Two-Body Solutions Bring More Problems?

This was a comment left by another WomanOfScience. I decided to repost to share with all. Enjoy!

Hello, WomanOfScience, this is your friend SeniorTrailingSpouse. I am not sure I like this name! I made up another one, below. For those of you who could not glean from my given name, my husband and I are both academics in science/engineering. We were apart for several years, during which time I had two babies and raised them up to school-age and almost-school-age largely on my own. After lots of looking, drama, negotiation with both institutions, we are now together at his institution.

I have so much to say on the Two Body Problem that I am not sure where to start. I will get around to writing the guest posts I have promised you, WOS. However, today in particular I am struggling with something, and I thought I should pose the comment/question to you and hopefully your blogosphere.

If you are lucky enough to have the Two Body Problem solved, how to then balance both of your ambitions? Suppose we both have the opportunity to submit (different) big grants, both with deadlines around the same time. Our own individual research programs are fine in terms of funding, so working on these grants would be a choice. These are both large-scale proposals that actually won’t give us much money directly, but are great for the institution and would be high-profile wins in terms of reputation if we get them.

But we are tired, and we want to spend some time with the kids this summer, now that we are finally together as a family. One of us could definitely work on a proposal like this while still leaving us collectively with enough “family time,” I think. But if we both choose to work on proposals like this, it will mean a lot of craziness this summer. So which one of us “leans back?”

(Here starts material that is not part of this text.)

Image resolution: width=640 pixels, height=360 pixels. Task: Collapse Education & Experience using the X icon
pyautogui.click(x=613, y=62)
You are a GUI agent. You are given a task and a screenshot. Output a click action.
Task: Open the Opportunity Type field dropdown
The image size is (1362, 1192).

Strangely, I never thought about this much when I was living apart from my husband, even though I was solely responsible for the kids during this time. My ambition was really only limited by what I could physically handle. Kids were in daycare a lot. If I had a big deadline, I hired extra babysitting help. If a particular project required consistently working after-hours, well — I couldn’t do it, or rather I was not willing to be away from the kids more often than I already was. Similarly, for travel, if I was invited to give a talk domestically, well fine. I made these trips as short as possible and cobbled together some solution — leave the kids with grandparents, bring Grandma along on a business trip with me, find a daycare in the area willing to do drop-in care. But if I was invited for an international trip — no, sorry, I could not manage this. (Saying no to these kind of trips was a choice, but again it was more than I felt I could handle at the time — I do know a single academic mom who did manage to take her daughter on international trips).

Now, living with my husband means I have more choices. He can of course watch them if I have to work late or if I am out of town. But when we both need to work, how do we balance this? I don’t want to just hire babysitters a lot so that we can both work like crazy — then our life wouldn’t be all that different than what we had before, honestly. It defeats the purpose of living together!

On a mostly separate note, I think work-life issues are one area where more senior women in science can benefit from mentoring from younger women. Mentoring does not have to go one-way, only from senior women to junior women. The culture has changed dramatically in the time that I’ve been in academia — negotiating for a position for your spouse was unheard of when I started. I think younger women have a better idea of how to navigate and negotiate issues around this than senior women do.